DUBLIN — The British government’s untrustworthy handling of Brexit is pushing majority opinion in Northern Ireland closer to a united Ireland, Irish Deputy Prime Minister Leo Varadkar said Wednesday.

Varadkar said most members of the new Northern Ireland Assembly accept the post-Brexit trade protocol, yet Prime Minister Boris Johnson’s threats to break this agreement with the EU ignores that reality — and makes a future breakup of the U.K. more likely.

“If they keep trying to impose on Northern Ireland things that Northern Ireland doesn’t want, that surely drives more people towards [Irish] nationalism and away from support for the union. It just seems a bit puzzling,” Varadkar told RTÉ radio.

“Brexit changed things,” he said, referring to the 2016 referendum results when most voters in Northern Ireland and Scotland supported staying in the EU.

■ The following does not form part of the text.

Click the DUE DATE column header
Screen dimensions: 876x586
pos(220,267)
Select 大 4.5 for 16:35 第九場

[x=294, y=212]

“Anyone would acknowledge that the decision to impose Brexit on Northern Ireland and Scotland against their will has caused more people in Scotland and Northern Ireland to question whether they’re better off in the union,” he said.

Varadkar — Ireland’s prime minister in 2019 when he and Johnson reached agreement on the basic principles of what became the protocol — said the British government’s announcement Tuesday of its intention to publish a bill breaking those treaty commitments undermined trust in EU capitals and risked further eroding internal support for the U.K.

Asked whether Johnson misrepresented himself at that summit before winning a December 2019 election claiming to have secured an “oven-ready deal” on Brexit, Varadkar replied: “I think he was being expedient. He had an election coming up. He wanted to win it.”

Varadkar — who is due later this year to resume his previous role as prime minister atop Dublin’s three-party government — said Johnson’s anti-EU rhetoric threatened the true economic interests of Northern Ireland and appeared tailored instead to secure Conservative votes in England.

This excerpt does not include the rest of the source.